Dynamic Progress Monitoring, Notifications, and Resource Allocation

Embodiments described herein provide a visual environment that implements technical solutions to permit rapid, contextual display of status information for one or more scheduled items. The visual environment includes interactive charts (e.g., interactive Gantt charts) with dynamic progress monitoring (e.g., in the form of dynamic progress views with specialized, multi-function burn-down graphs, trend lines, or the like). Automated notifications and modifications can be generated based on inputs to the visual environment (e.g., via interactive elements of a dynamic progress view) or outputs from the visual environment and/or a related back-end computer system. Contextual presentation of possible or actual changes to the scheduled items can be provided by the visual environment (e.g., in the form of updates to a dynamic progress view). The back-end computer system can perform automated processing to modify scheduled items based on, e.g., status information and underlying constraints. Real-time data inputs by users can be tracked by the back-end computer system, which can make updates to the visual environment, such as updating a trend line in a dynamic progress view. This type of dynamic computing system permits a level of interaction with ongoing work by a large group of users.
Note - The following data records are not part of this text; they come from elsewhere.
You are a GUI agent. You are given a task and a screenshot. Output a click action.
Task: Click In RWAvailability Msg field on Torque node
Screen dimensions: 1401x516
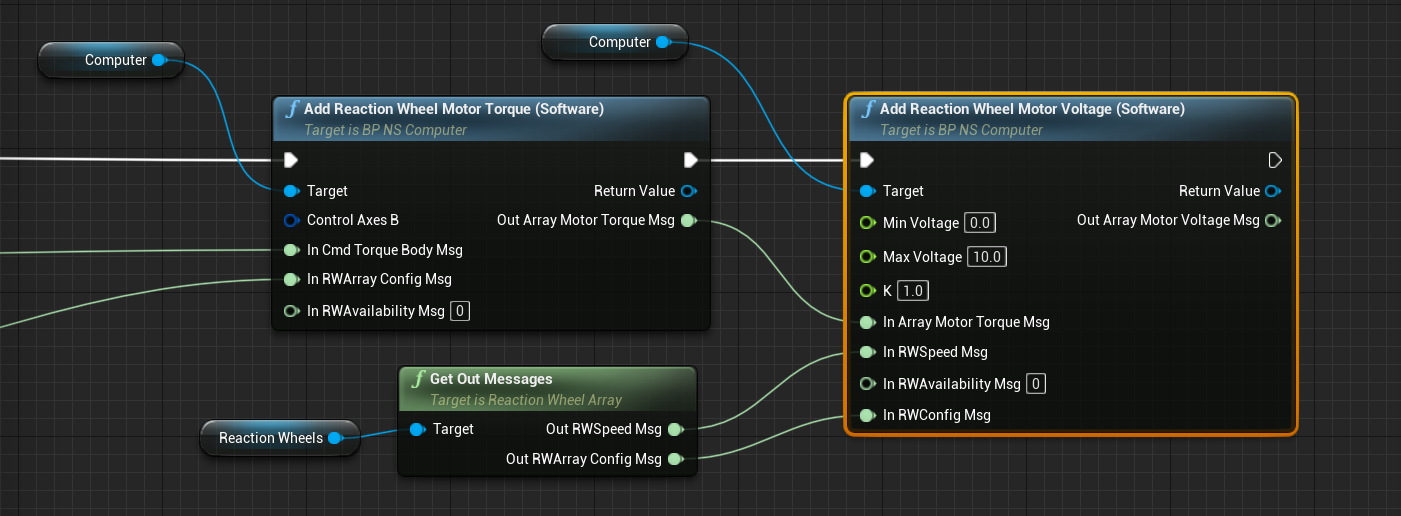click(x=460, y=311)
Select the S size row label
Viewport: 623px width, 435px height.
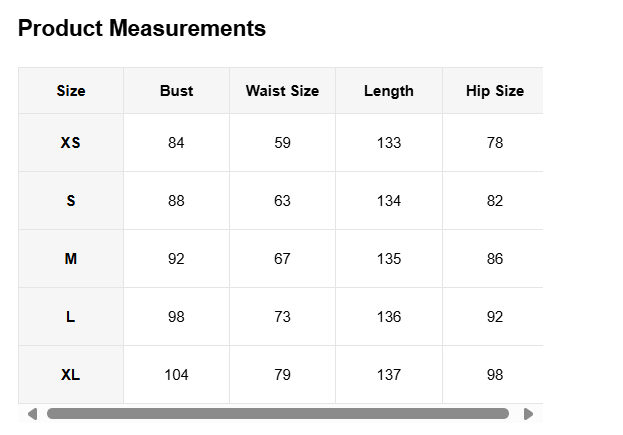71,201
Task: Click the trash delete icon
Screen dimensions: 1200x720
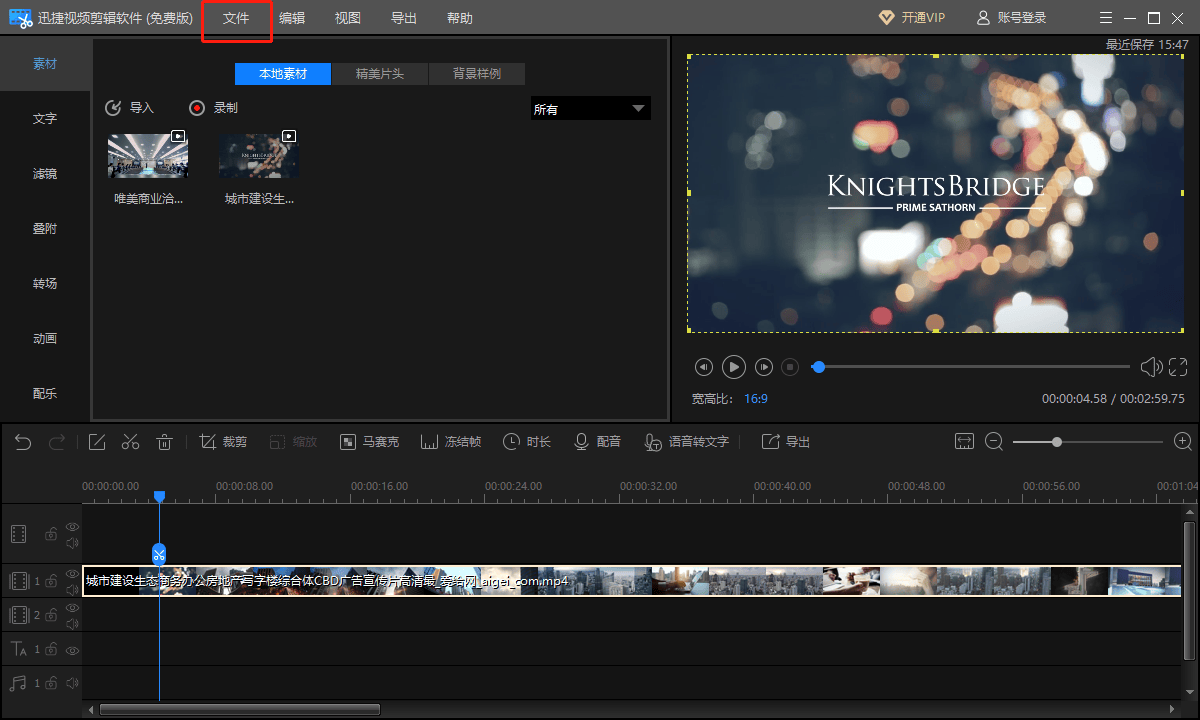Action: click(165, 442)
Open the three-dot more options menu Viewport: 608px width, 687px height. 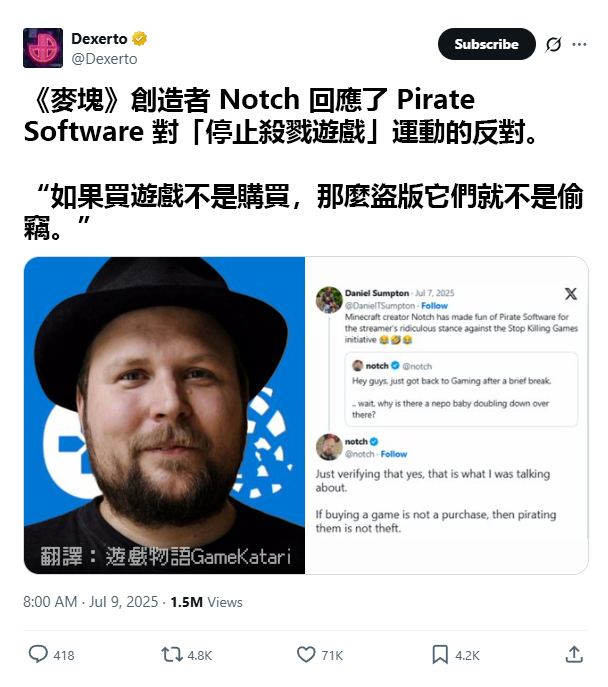pos(579,44)
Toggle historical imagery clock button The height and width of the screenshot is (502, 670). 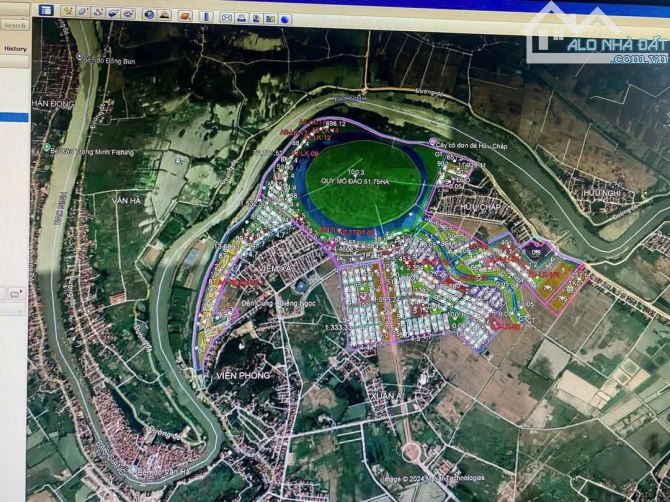point(148,15)
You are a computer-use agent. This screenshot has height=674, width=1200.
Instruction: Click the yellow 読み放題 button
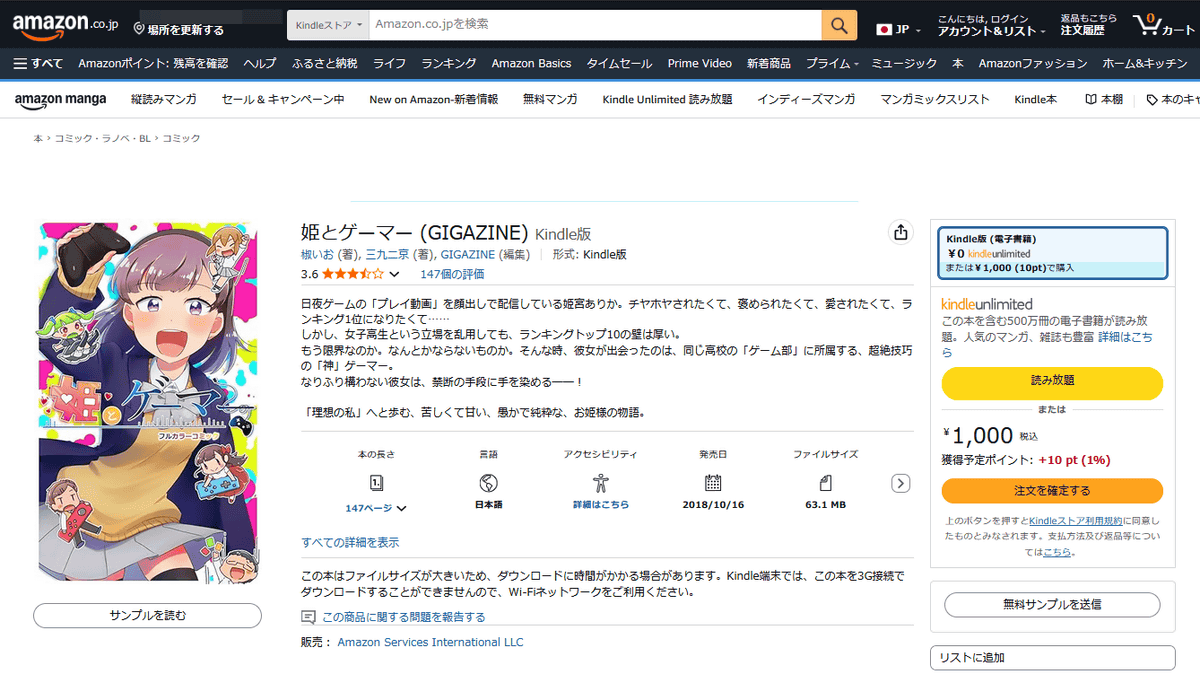coord(1052,383)
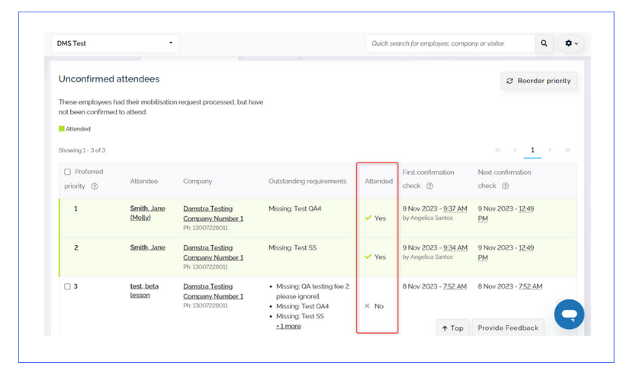The image size is (633, 378).
Task: Select page 1 in pagination
Action: (532, 150)
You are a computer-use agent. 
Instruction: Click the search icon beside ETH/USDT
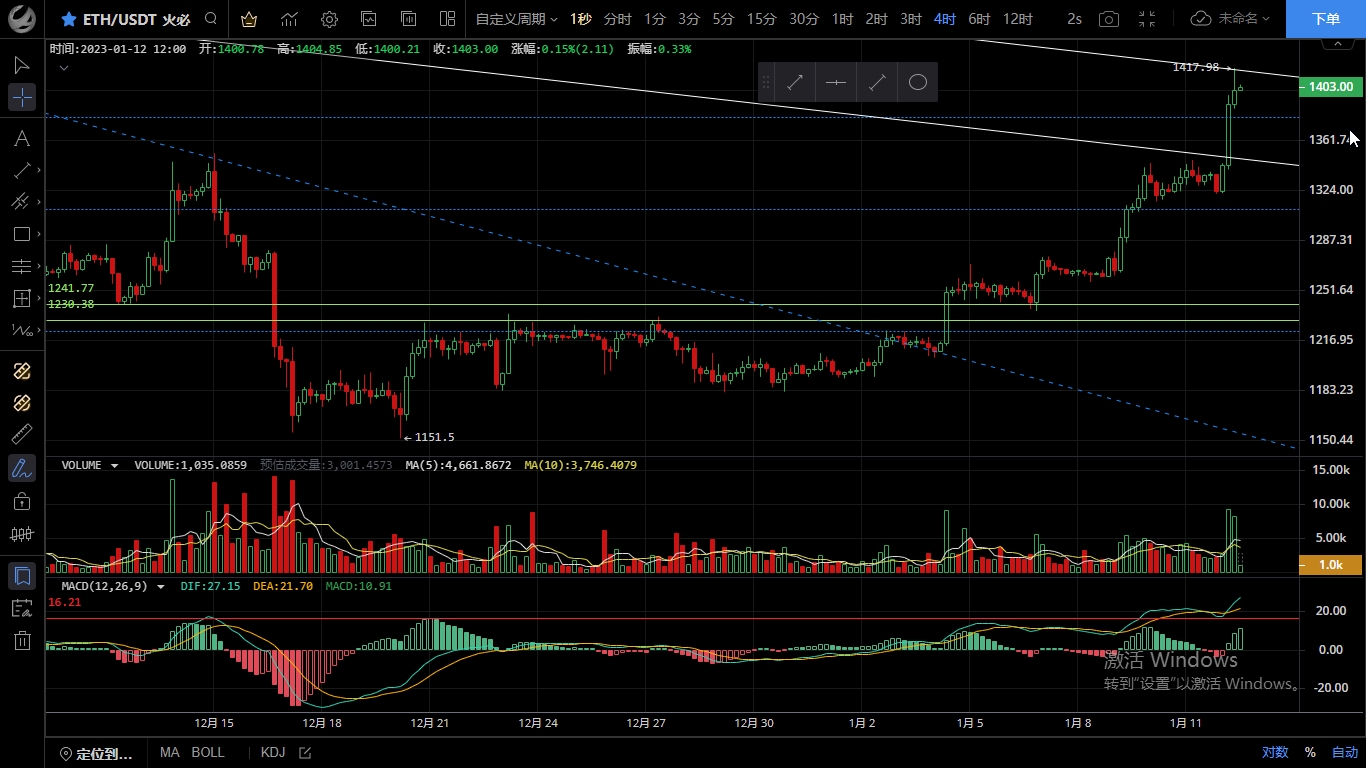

According to some embodiments of the present disclosure, solutions are provided for the management and presentation of information in interactive charts with selectable and customizable dynamic progress views, which allow the actual progress of a task or other scheduled item to be quickly and accurately understood. As used herein, a dynamic progress view depicts progress (e.g., an amount of work remaining) against time. The dynamic progress view includes a visual representation (e.g., in the form of a trend-line or spark-line) of a rate of progress. The dynamic progress view may depict a present rate, a historic rate, and/or a projected future rate of task completion. The dynamic progress view also may depict the present, historic, or projected future rate versus a planned rate of completion (e.g., with separate lines to represent each). Different time periods in a dynamic progress view may be represented distinctively (e.g., with different colors, shadings, etc.). For example, time periods may be represented in different colors depending on whether the respective time period is past or future time. A customized color scheme may be used to indicate different times or conditions, e.g., green for a time elapsed (past time) region, blue for an on-schedule trend line, yellow for a behind-schedule trend line, or red for stalled trend line. The presentation of the time allotted for completion can be made to contrast with the trend-line for projected completion, to enhance the visual effect of the dynamic progress view.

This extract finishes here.